Lächerlich – gewiss. Aber manchmal ist, mit dem Bernhard-Wort zu reden – eben nicht nur alles lächerlich, wenn man an den Tod denkt; es ist auch alles tot, wenn man an die Lächerlichkeit denkt.

 

 

Blogartikel

Hey ihr Lieben! Gestern war ich mal wieder im Kino – ich konnte mich doch noch dazu aufraffen, trotz des Grippeanschlags der letzten Tage, und ich kann euch nicht sagen, wie froh ich bin, dass mein Freund mich quasi gezwungen hat. Wir waren also in der Acht-Uhr-Vorstellung im – ihr habt’s erraten – Off Broadway, meinem Leib- und Magenlichtspielhaus hier in Köln. Und was soll ich sagen: Die Vorstellung war gerappelt voll! Es hat uns schon, nachdem wir mit Nachos und Beck’s Gold  den Saal betreten hatten, sehr gewundert. Schließlich ist „Mein Jahr mit Edmund Husserl“ nicht grade ein Kassenschlager gewesen bisher. Eher ein Streifen für die Liebhaber stiller, beschaulicher Biopics, in denen es ganz um das Leben, Lieben und Leiden eines berühmten Menschen geht. Nun also Husserl, der Entdecker der Phänomenologie. Grandios gespielt von August Zirner. Allein wie Zirner den einsamen, in seinen Ohrensessel gekauerten Gelehrten verkörpert, ist das Eintrittsgeld (übrigens 8 Euro – ich finde, das Off Broadway sollte mal seine Preispolitik überdenken; zumindest wäre ich für eine landesweite  Kinoticketpreisbremse) wert.

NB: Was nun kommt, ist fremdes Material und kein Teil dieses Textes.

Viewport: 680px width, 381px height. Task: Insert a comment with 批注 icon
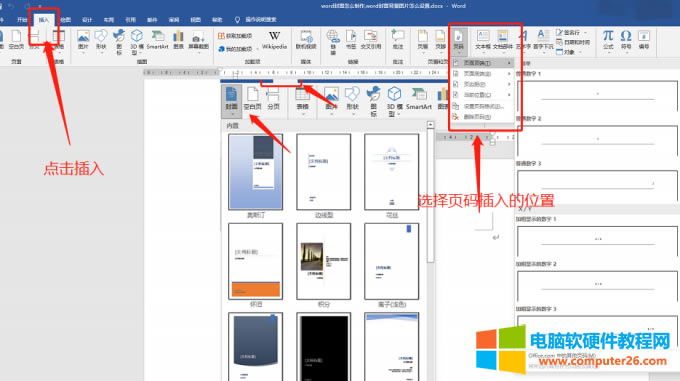click(398, 39)
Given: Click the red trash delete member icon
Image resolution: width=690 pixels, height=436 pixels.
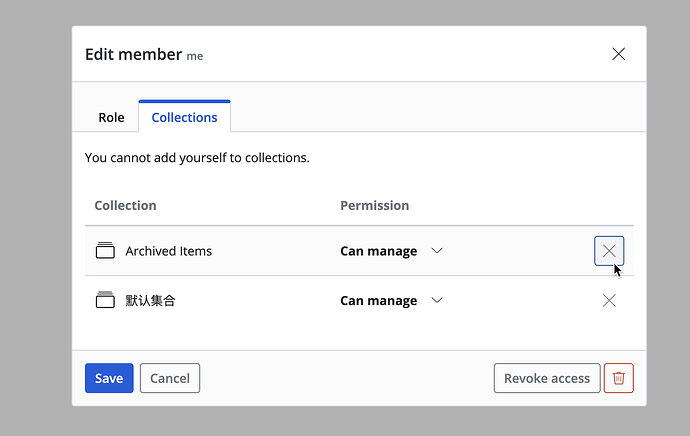Looking at the screenshot, I should coord(618,378).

Es macht einfach Laune, die vielen schönen Natureinstellungen von den Schweizer Bergen und die historisch akkuraten Dekors von Husserls Studierstube zu sehen. Man fühlt sich ganz in die Zeit der Zwanziger Jahre zurückversetzt. Swing, Charleston, Comedian Harmonists, Neupositivismus, Wiener Schule). Auch die Musik, die mich immer an die Klavierstücke von „Die wunderbare Welt der Amélie“ erinnert hat, ist so stimmungsvoll. Ich hab sie heute noch im Ohr.

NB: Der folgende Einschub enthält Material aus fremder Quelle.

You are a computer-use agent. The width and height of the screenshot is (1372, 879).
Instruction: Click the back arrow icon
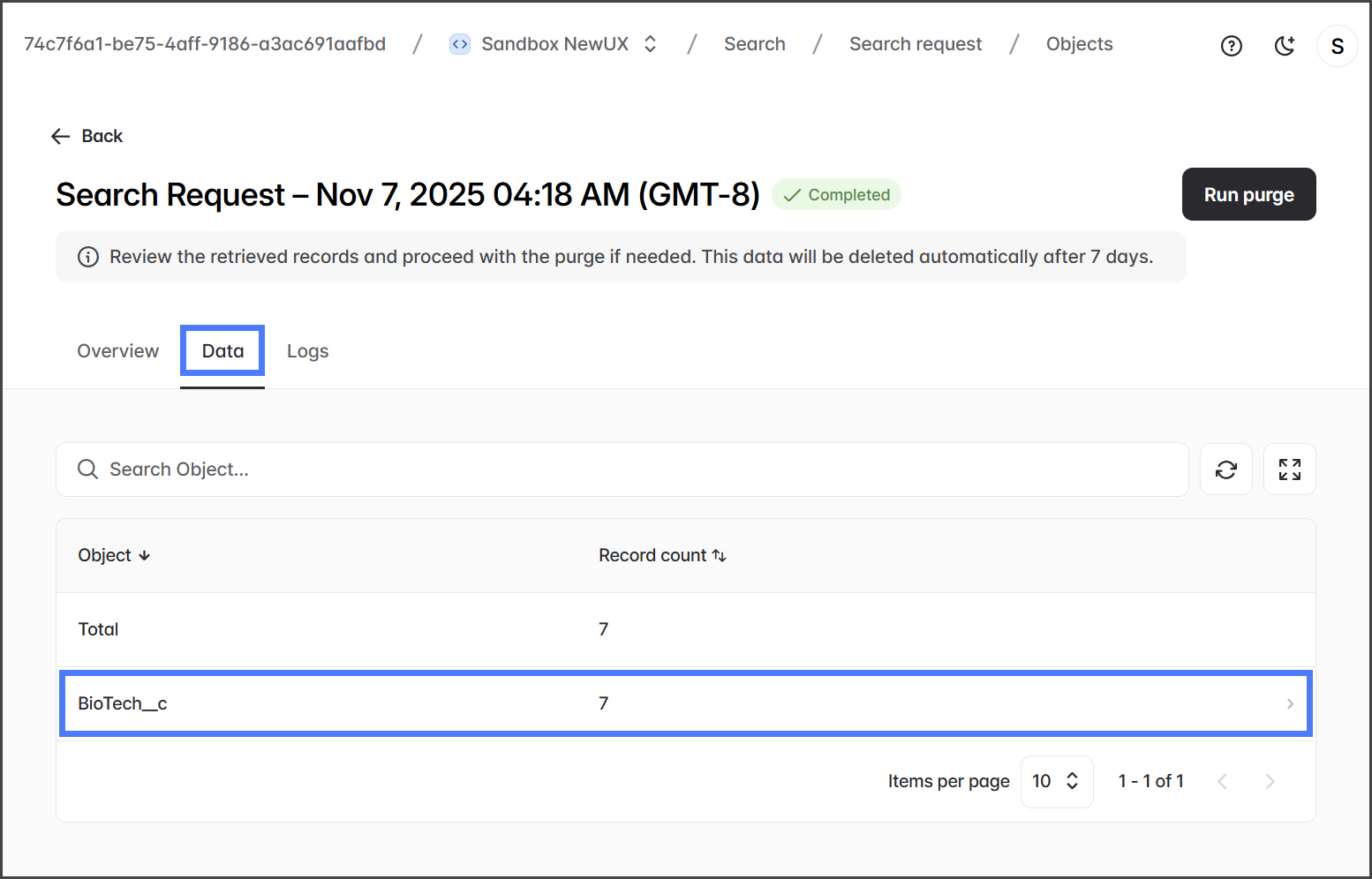click(x=60, y=136)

In einer Nebenrolle, als grantiger Bergbauer im Trachtenjancker, Bruno Ganz. Mein Gott, ist der alt geworden. Ich musste mich die ganze Zeit vom Kichern abhalten, weil ich in Heidegger am Holztisch seiner Todtnauberger Hütte immer den cholerischen Hitler im Führerbunker gesehen habe. Dachte, jeden Moment ruft er die Neunte Armee unter Steiner herbei, um seine Geliebte Hannah (authentisch: Katharina Thalbach) vom Zuhandensein des Zeugs zu über-Zeugen.

Der Film ist übrigens von Rafael Alcázar, einem jungen Experimentalfilmer aus der Extremadura. Kannte ich bisher nicht, kann mir aber vorstellen, dass er mal groß rauskommt.

Ich würde „Mein Jahr mit Edmund Husserl“ auf jeden Fall jeder/m von euch empfehlen, die/der auch Spaß an Filmen wie Chocolat, Auberge Espagnole oder Deep Throat Nine hatte. Mein Freund und ich verließen das Kino gestern jedenfalls beschwingt und motiviert, mal ein Buch von Husserl zu lesen. Meine Grippe scheint nun auch wie weggezaubert.